L'action a pu avoir lieu dans un jour ou deux ou peut-être au cours de leurs vies entières. Le mouvement vers la gauche est suggestif cependant « de la promenade du Dante et du Virgil dans l'enfer de . »
« Dans sa lecture de Le mythe de Sisyphe ( le mythe de Sisyphus ) par le Albert Camus , Beckett a découvert un symbole pour la futilité, l'anéantissement et l'absurdité des travaux de tout l'homme. Le Sisyphus - un le pécheurs de s de mythologie classique de les 'grands - punition éternelle soufferte, devant perpétuellement rouler une grande pierre jusqu'au dessus d'une colline, pour la voir seulement rouler en arrière avalent encore. Étant soutenu pour décréter et supporter le cycle éternel du l'éveil-activité-repos, sans n'importe quel progrès signicatif étant réalisé, est le péché qui afflige l'A-B. »
Versions de film
l'aiguillon
Dans le 1965 Paul Joyce a fait un film intense du jeu intitulé le l'aiguillon comportant le Freddie Jones et Geoffrey Hinscliff. Il a été édité dans une édition limitée (500 copies) de rien faisant à Londres 1 (Londres : Anthony Barnett, 1966 ).
Production de NBC
NBC dans l'émission de l'Amérique une version d'acte de sans mots II en 1966, dirigée par Alan Schneider.
Beckett sur le film
Dans le Beckett de sur le projet du film , le jeu a été filmé comme si c'étaient un film silencieux d'ère des années 20 de noir et blanc du .

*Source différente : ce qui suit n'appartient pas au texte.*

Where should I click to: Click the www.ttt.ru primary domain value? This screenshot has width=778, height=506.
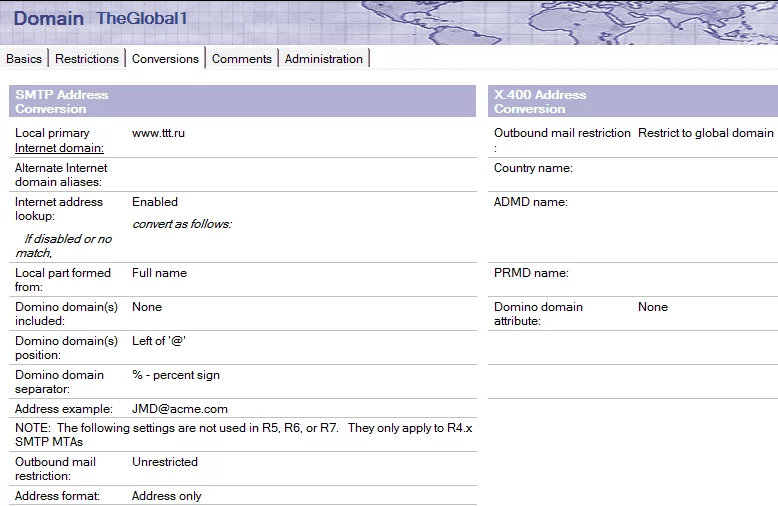tap(158, 133)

Puisque Beckett avait instruit que « le pantomime devrait être joué sur une basse plate-forme étroite au fond d'étape, violemment allumé dans sa longueur entière » le directeur, Enda Hughes, a choisi, au lieu d'une étape, de placer le " de jeu ; on" ; une bande du film étant couru par un projecteur de film . Au lieu de l'découpé par panne d'électricité, l'action d'A est abrégée par le projecteur étant commuté au loin. L'action a lieu à travers trois armatures étant conformes de ce fait « à l'effet » Beckett du rieze du [f] a cherché.